-- What you have to do --
Print, exactly and without pictures, the lines from the one where "Click the orange policy box icon" appears down to the end of the entries.
========================
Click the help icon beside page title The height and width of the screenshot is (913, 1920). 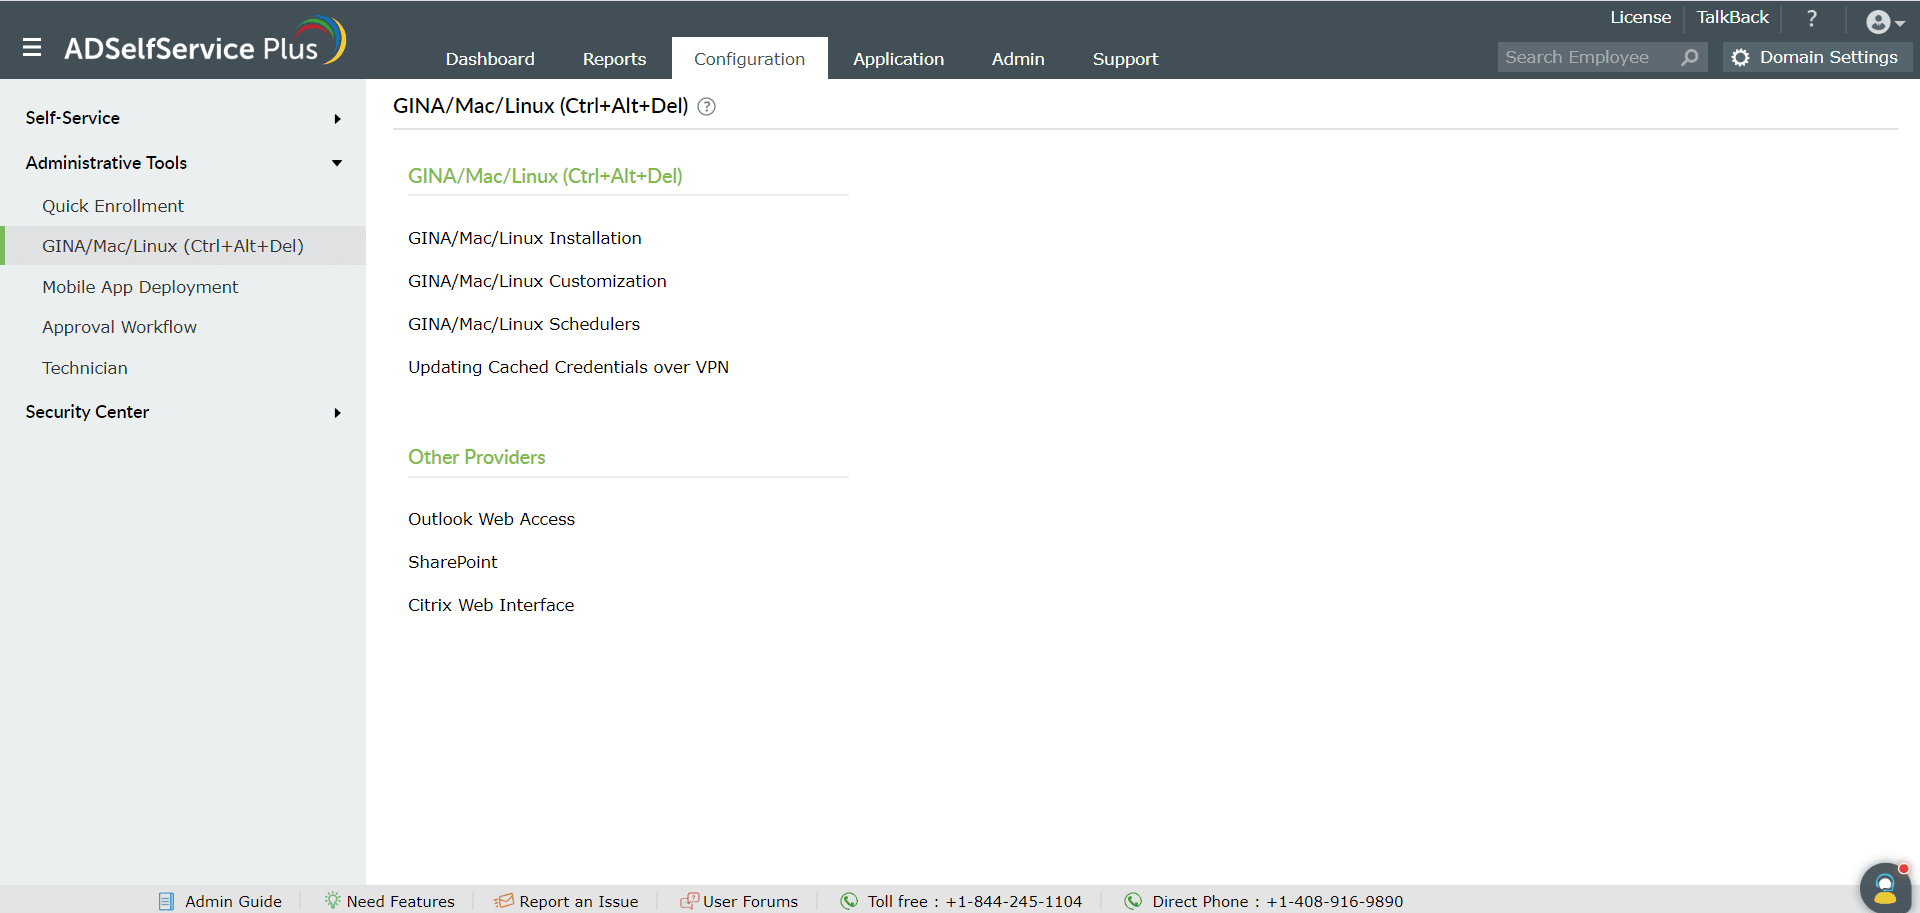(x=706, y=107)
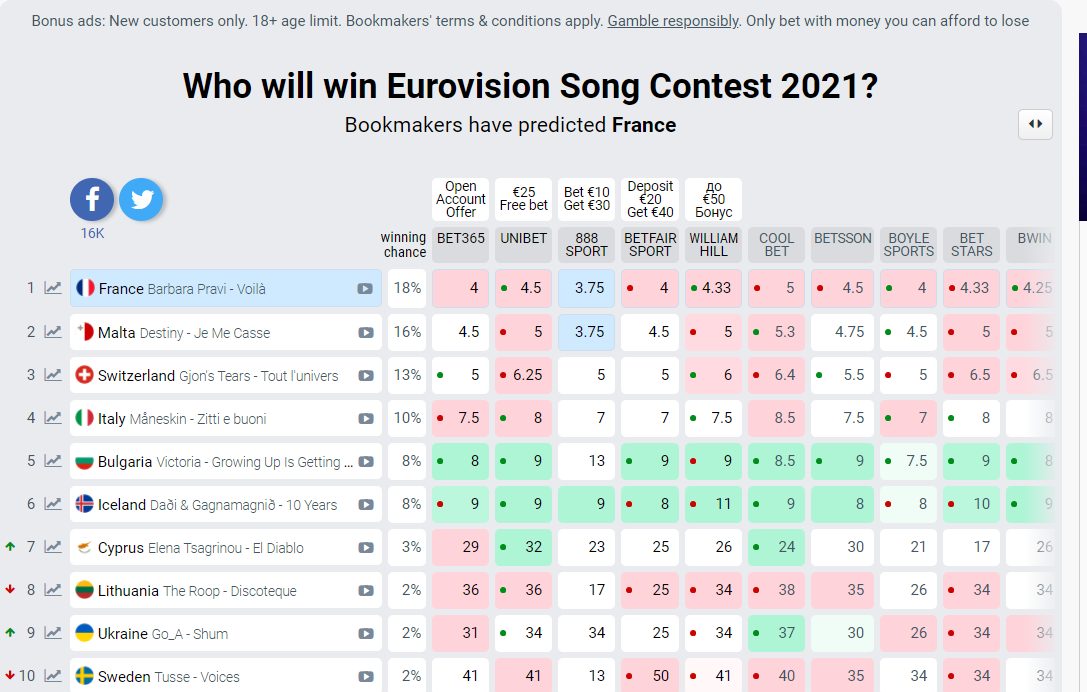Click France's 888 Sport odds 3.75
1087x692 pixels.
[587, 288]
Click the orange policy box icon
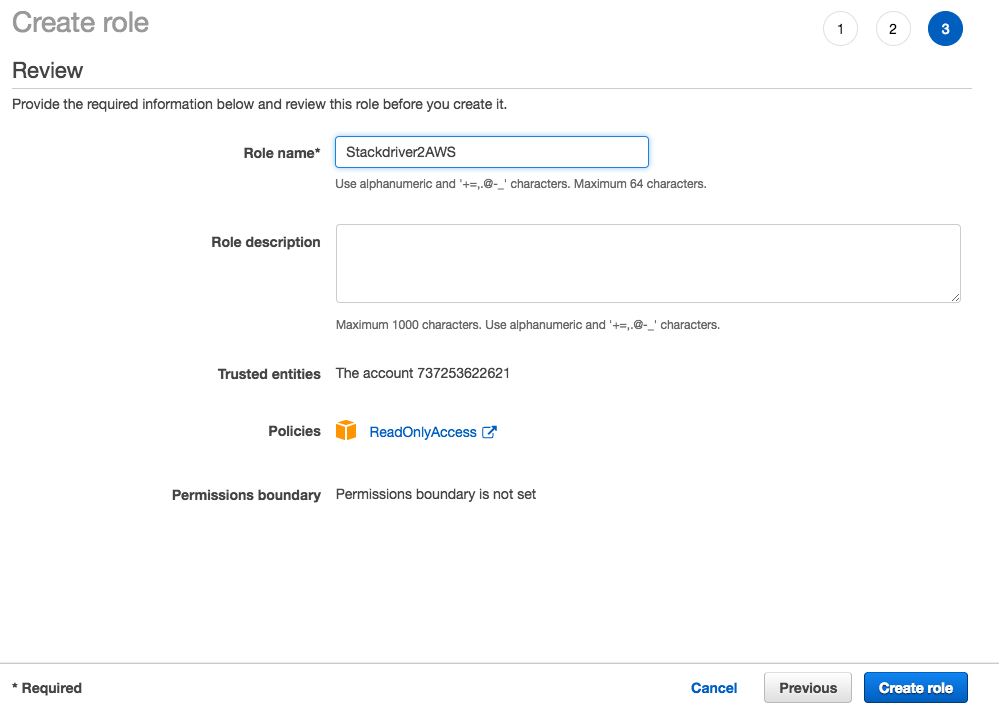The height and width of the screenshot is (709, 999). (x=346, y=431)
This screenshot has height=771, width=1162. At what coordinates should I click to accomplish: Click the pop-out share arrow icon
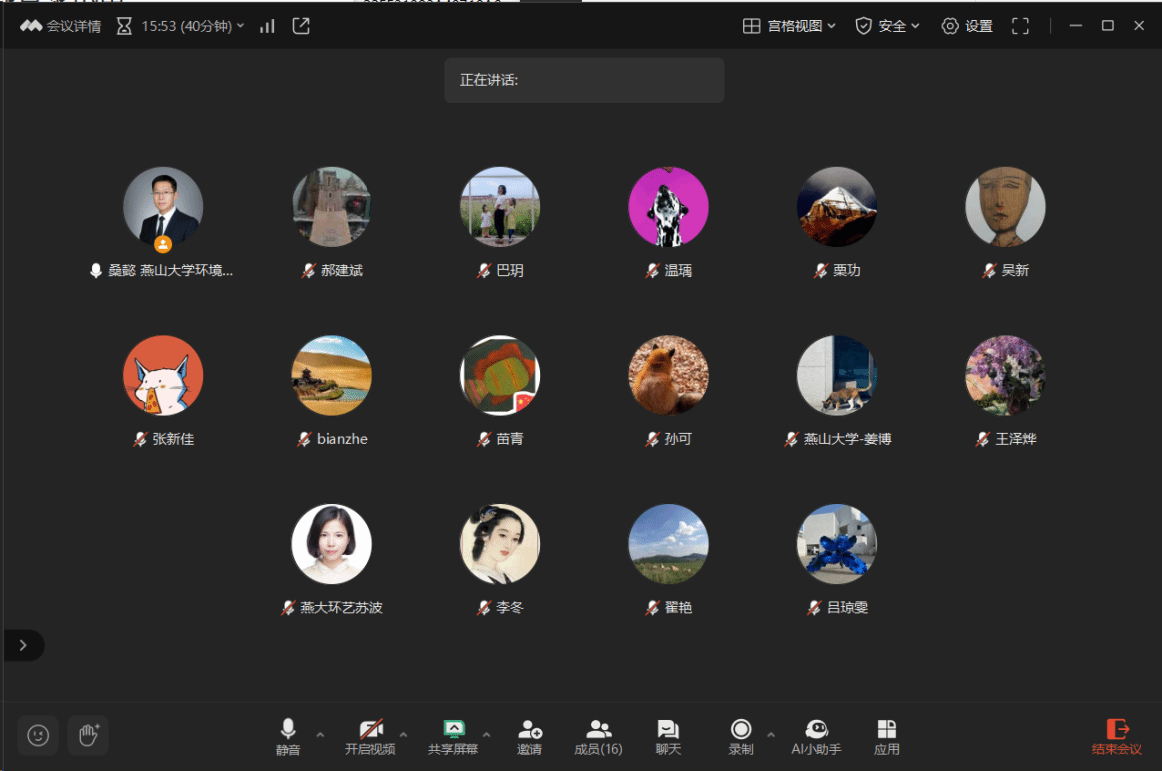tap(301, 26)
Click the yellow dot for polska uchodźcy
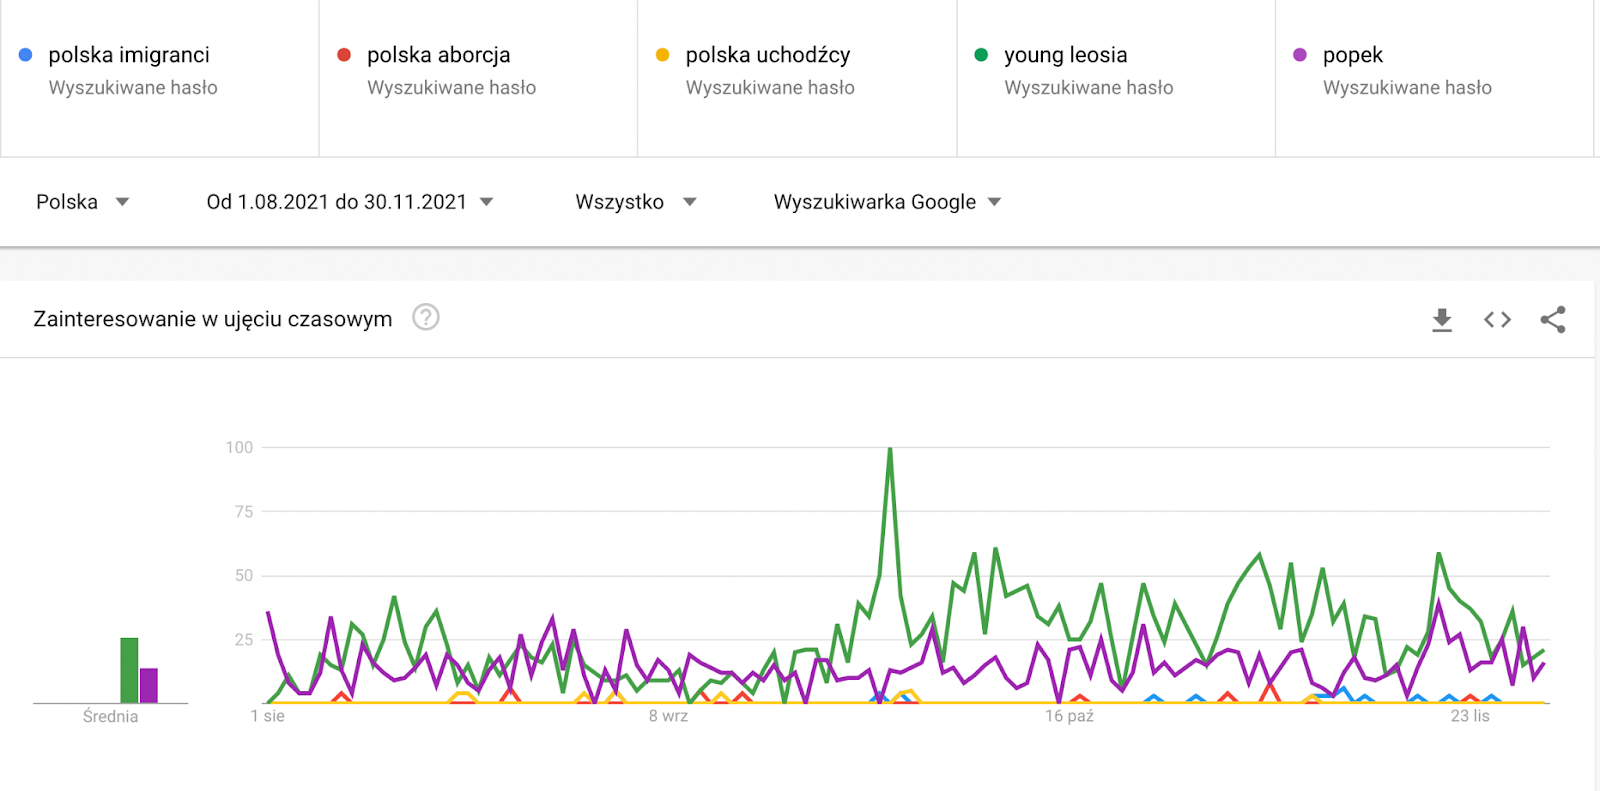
========================
-- Expected answer --
Click the orange policy box icon
The height and width of the screenshot is (709, 999). (x=346, y=431)
This screenshot has height=771, width=1162. At what coordinates should I click to accomplish: Click the pop-out share arrow icon
tap(301, 26)
Click the yellow dot for polska uchodźcy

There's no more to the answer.